Okay, bevor Du jetzt auf die Barrikaden gehst und Dich fragst, ob ich noch alle Tassen im Schrank habe, wenn ich mir so eine Überschrift für einen Blogbeitrag zum unerfüllten Kinderwunsch ausdenke… dann warte noch ein wenig ab, okay?

Ich lese gerade ein Buch. Das erste Buch meiner Steuerberaterin und es heißt Abenteuer Wunschkanzlei. Sie erzählt darin, wie sie es nach und nach geschafft hat, ihre Steuerkanzlei so für sich umzubauen, dass es zu ihren Lebensbedürfnissen und zu ihr passt. Sie berichtet, dass sie heute nur noch mit Wunschkunden – also Menschen – zusammenarbeitet, die zu ihr passen und die das „wie“ und das „was“ ihrer täglichen Arbeit schätzen. Sie grenzt sich damit ganz heftig von dem ab, was der normale Mensch an Klischees und Vorstellungen im Kopf hat, wie eine STEUERberaterin sein müsste und wie eine STEUERkanzlei zu sein hat.

Mal ehrlich, was denkst Du, wenn Du an Deine Steuererklärung denkst? Und ggf. an Deinen Steuerberater? Bevor ich Benita Königbauer kennenlernte und sie bat, meine Steuerberaterin zu werden, dachte ich an staubige Kanzleien, langweilige Menschen mit Ärmelschonern und noch viel mehr. Und die Steuererklärung an sich war für mich auch nur notwendiges Übel statt eine Freude. Das hat sie geändert. Inzwischen beschäftige ich mich gerne damit; freue mich, wenn ich meine monatliche Umsatzsteuerauswertung und -anmeldung mache. Ja, so ist es. Und nein, ich bin nicht bekloppt.

Was Bitteschön hat das mit dem unerfüllten Kinderwunsch zu tun? Nun – gar nichts. Und doch: Eine ganze Menge! Wenn wir es für einen Moment mal gemeinsam mit der Gleichung versuchen wollen, dass die Steuererklärung genauso ungewünscht und ungeliebt wie der Abschied vom Kinderwunsch ist. Kannst Du Dich für den Moment mal darauf einlassen? Und ja, ich weiss, dass es Unterschiede in der Wertigkeit gibt – ganz sicher.
Der Abschied vom Kinderwunsch ist ein notwendiges Übel – wie die Steuererklärung. Das eine ist zwar gesetzlich verpflichtend aber beim Anderen kommt auch früher oder später der Moment, wo es „seelisch verpflichtend“ wird. Nämlich dann, wenn wir merken, dass wir keine Chance mehr haben.
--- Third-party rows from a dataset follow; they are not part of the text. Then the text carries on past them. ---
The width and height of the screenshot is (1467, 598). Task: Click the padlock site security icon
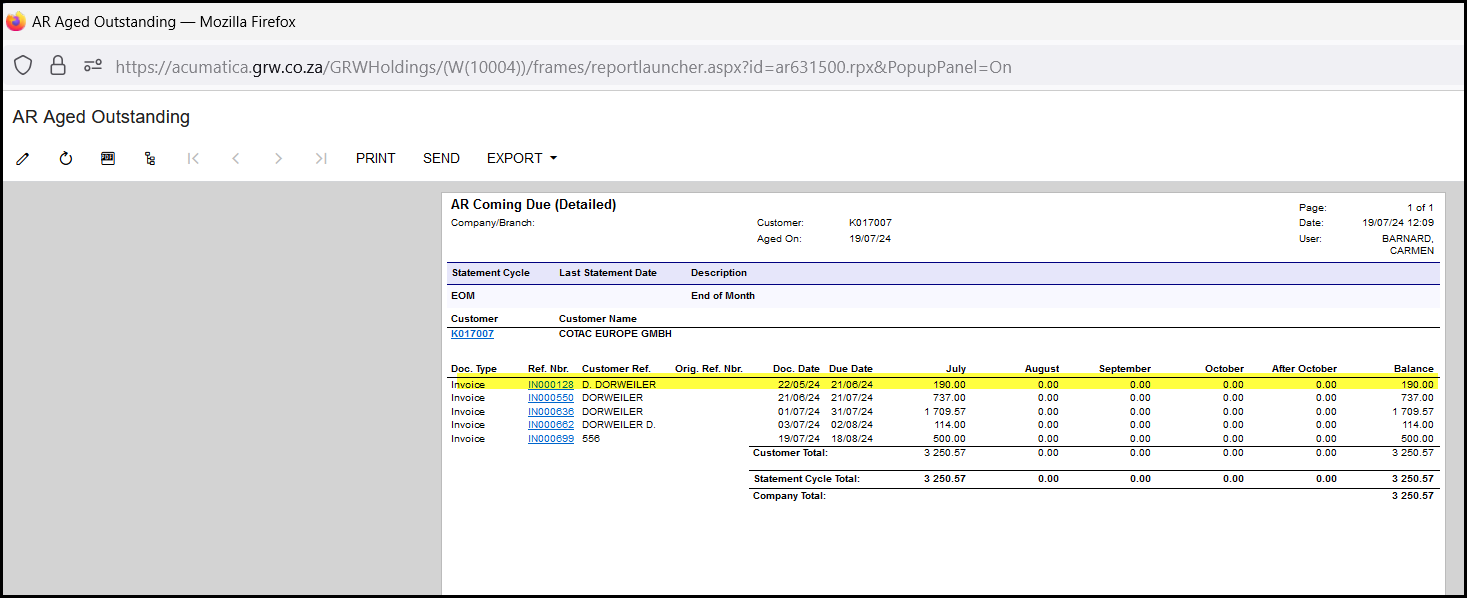pyautogui.click(x=58, y=66)
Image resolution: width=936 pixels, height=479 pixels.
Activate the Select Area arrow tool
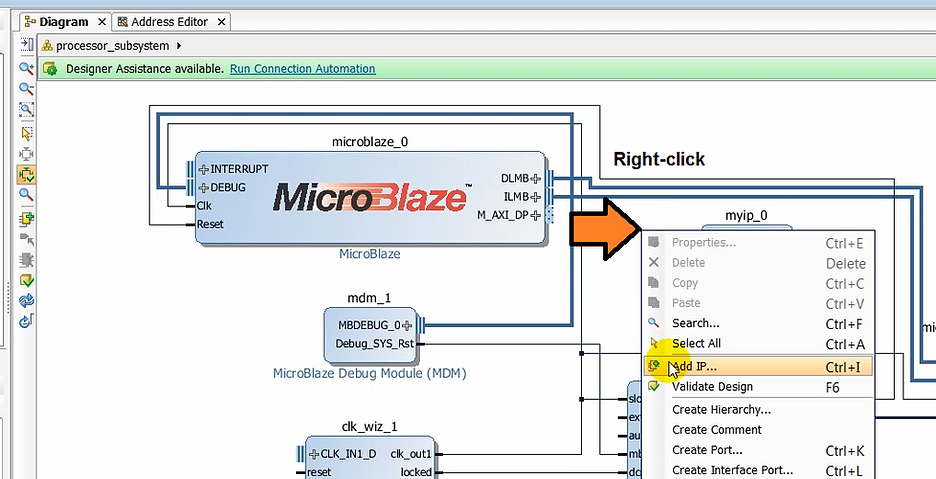click(27, 132)
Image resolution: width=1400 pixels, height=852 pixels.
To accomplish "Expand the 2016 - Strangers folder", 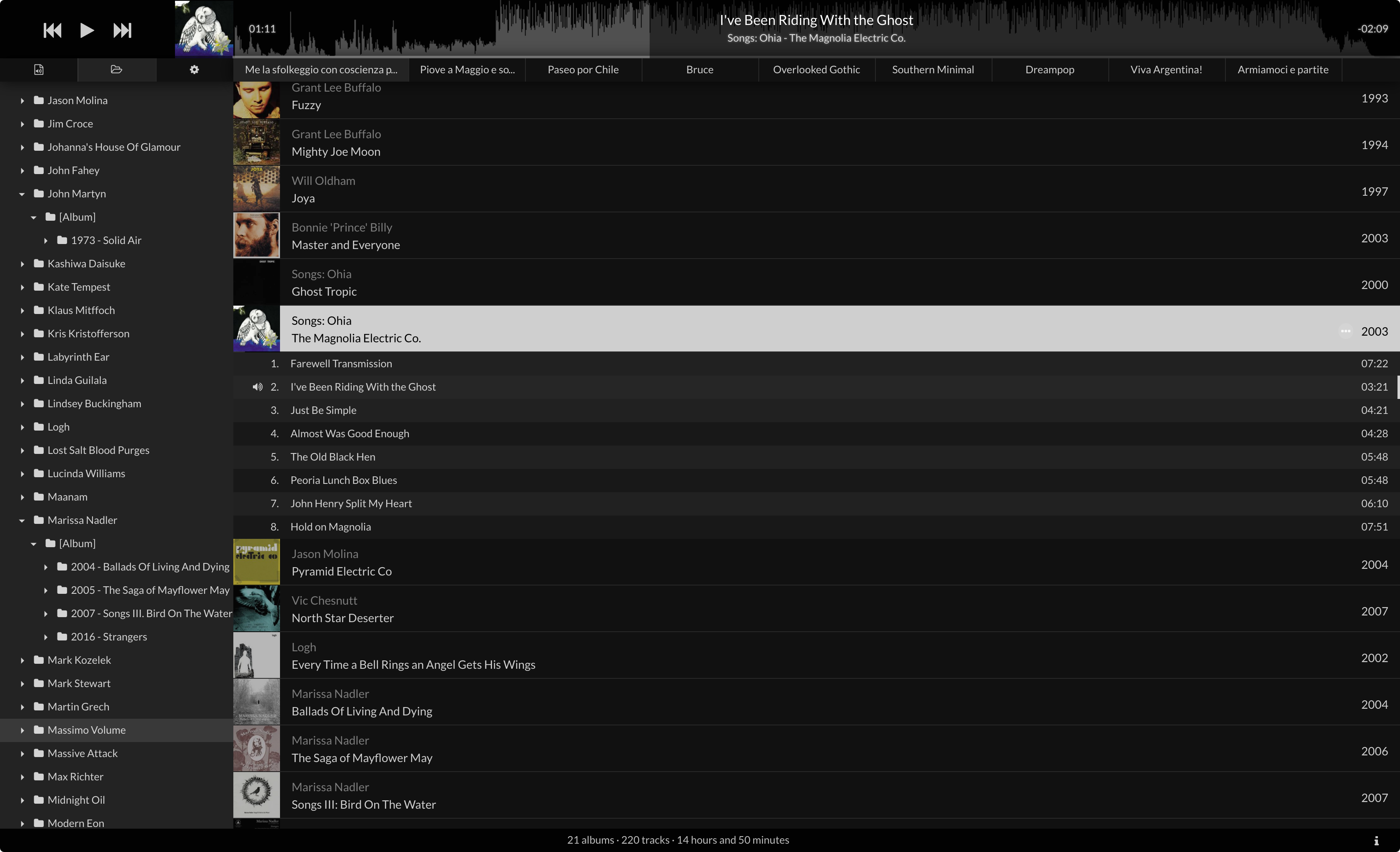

Nämlich dann, wenn wir merken, dass wir keinen anderen Weg mehr gehen können, als uns selbst zu retten… damit wir weiterleben können.

Notwendig also. Weshalb auch immer – denn da liegen natürlich die Unterschiede; klar.

Sein Leben – mit allen Unwägbarkeiten und Unvorhersehbarem – zu leben, ist unsere Aufgabe. Und sie ist kein Zuckerschlecken. Und ich behaupte, die meisten Menschen können viel besser aushalten, NICHT ihr Traumauto oder Traumhaus zu bekommen… als das sie nicht ihren Traum von einer Familie erfüllen können.
Aber bleibt Einem denn etwas anderes übrig? Je nach dem, wie Du veranlagt bist, hast Du mehr oder weniger in Kauf genommen, um endlich Deinen Traum von einer Familie zu erfüllen. Die einen Frauen, mit denen ich arbeite, haben jahrelange IUI-, IVF- und ICSI-Behandlungen (und noch andere) in Kinderwunschkliniken hinter sich… verdammt viele Hormone konsumiert – um am Ende zu sagen „es hat alles nichts geholfen“. Andere hatten da mehr Glück. Hilft Dir aber auch nichts, wenn Du auf der anderen Seite stehst.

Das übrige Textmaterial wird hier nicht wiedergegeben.